8. Start networking locally
While I had little publishing-industry experience, my 15 years’ administrative and research work involved a lot of business writing, editing and proofreading. The contacts I made from my previous jobs have been of great benefit when seeking commercial proofreading business. The first network I joined was my local Wexford County Enterprise Board network and subsequently the Women in Business Network. I recently attended one of their local business conferences and found it thoroughly inspiring. More productively, I met the managing editor of a local independent publisher for the first time and this led to a subsequent longer and informative meeting.
Slowly, but surely, I am starting to network with other local editorial professionals. I have yet to discover an equivalent of the SfEP local group network in the Ireland and the opportunity to meet fellow Irish freelancers has been limited so far (one for my 2013 objectives list!). Earlier this year, I declined a substantive-editing project that I felt was outside the remit of my experience; it would have been nice to have known a trusted local colleague to whom I could have referred the author.

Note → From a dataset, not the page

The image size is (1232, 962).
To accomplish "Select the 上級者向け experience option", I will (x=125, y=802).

9. Start contacting publishers
I have been extremely lucky in that I have had a steady stream of work since I set up my business. Most of this work has come from, or through, previous contacts. I have successfully contacted some small independent publishers and secured some work in this manner, with hopefully more work to come in 2013.

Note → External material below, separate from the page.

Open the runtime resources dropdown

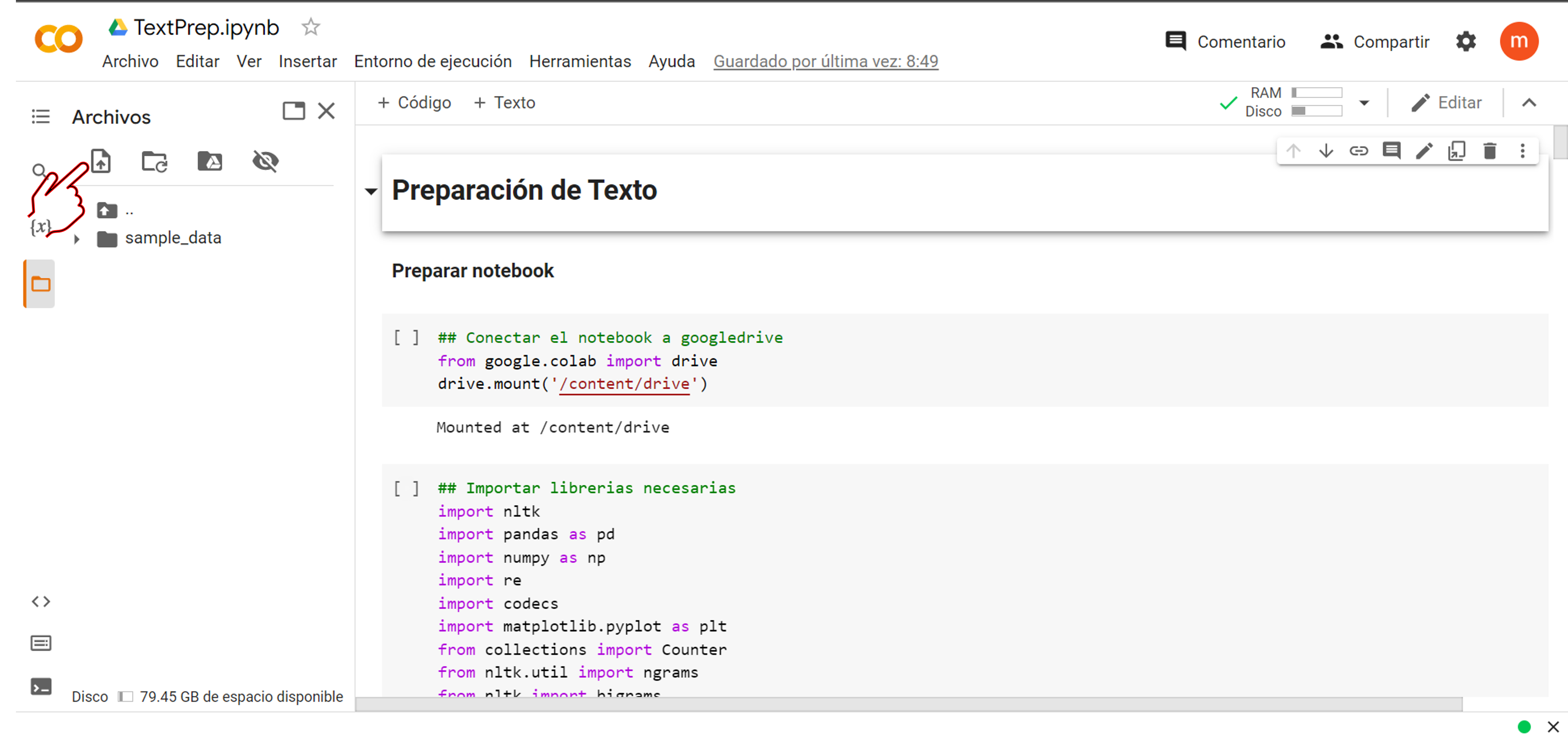pyautogui.click(x=1363, y=102)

10. Design and publish my own website
The achievement of this objective has been one of the highlights of my first year in formal business. My budget did not stretch to having one designed professionally, yet all the advice indicated the importance of having a website. Thanks, once again, to some excellent advice in the Proofreader’s Parlour, I decided to design the website myself using Weebly.com. It was so much easier than I'd expected – building the site was nothing compared to having to write the content! Overall, it was a great learning experience.

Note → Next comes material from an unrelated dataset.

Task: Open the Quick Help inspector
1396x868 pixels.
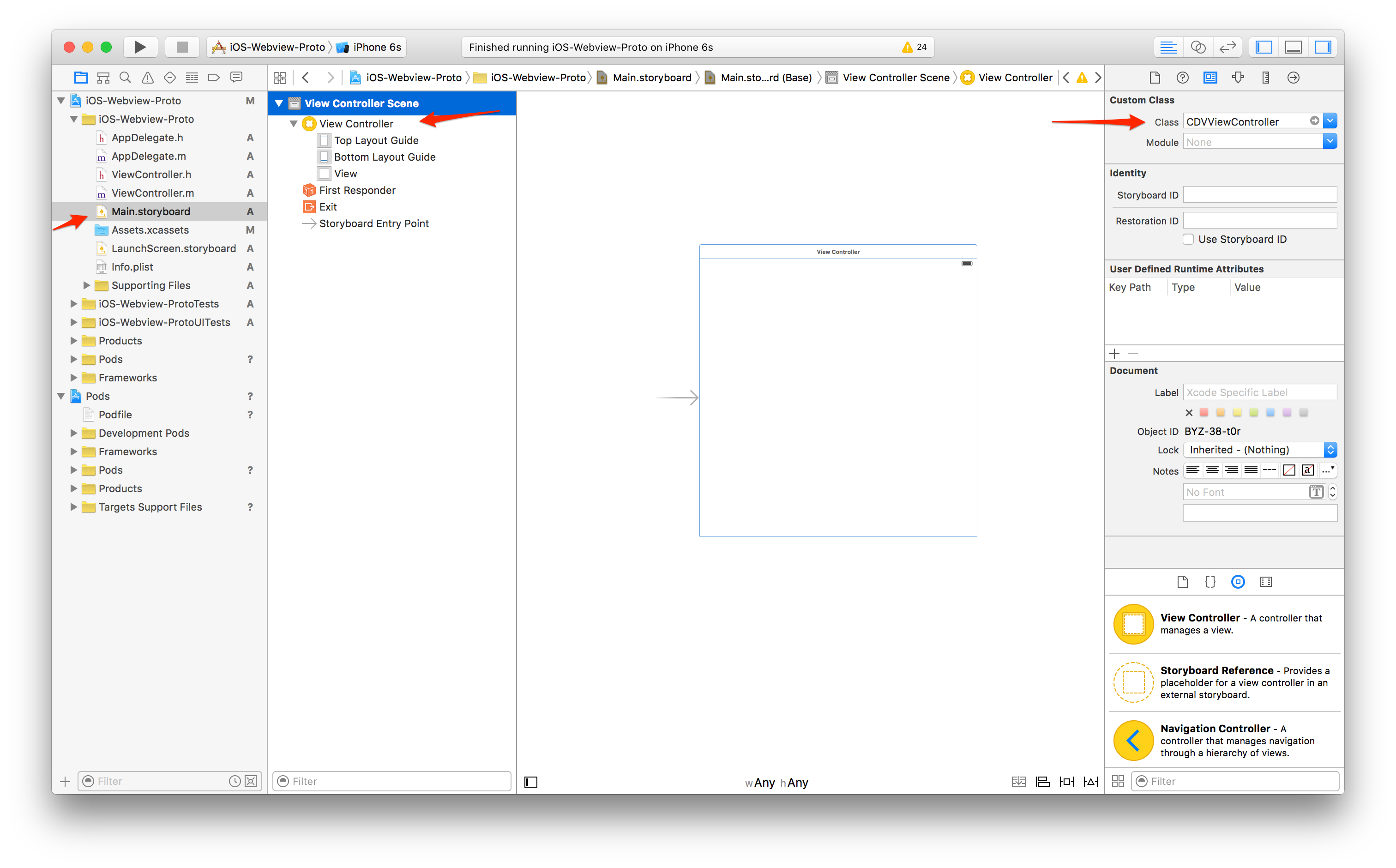Action: pos(1182,78)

Tip – Proofreaders need proofreaders, too. Have someone else proofread your content before you publish it!
11. Do not give up!
In June, I handed in my notice at my regularly-paid ‘day job’ to concentrate fully on proofreading. I have never once regretted that decision though, like all freelancers, I have had periods of no paid work. In the early days, I had a couple of very promising leads for proofreading work that never came to fruition and this really tested my resolve and self-belief. I used these quiet periods to concentrate on the mechanics of my business, e.g. building my website, networking and reading industry-related material on all aspects of proofreading and freelancing – things not covered in a training-course manual!
It is a great privilege in life to work at what you love and I absolutely love what I do. It is the sheer thrill of working with words that drives me to keep going and not give up. One of the most heartening experiences of changing careers has been the support from established freelance proofreaders (the competition – or ‘frenemies’). I am still amazed at the kindness and help I have received from Louise and others. This goodwill has sustained me and helped me to keep going despite the challenges and knockbacks of the early stages.
12. Accept invitation to write a guest blog
As I may have mentioned (!), I have found the information and advice in Louise’s Proofreader’s Parlour blogs posts and guest blog posts to be completely invaluable during this past year of establishing my business. It was an honour when she invited me to write a guest blog for the Parlour and it is with great pleasure that I now put a tick against my final Business Objective of 2012!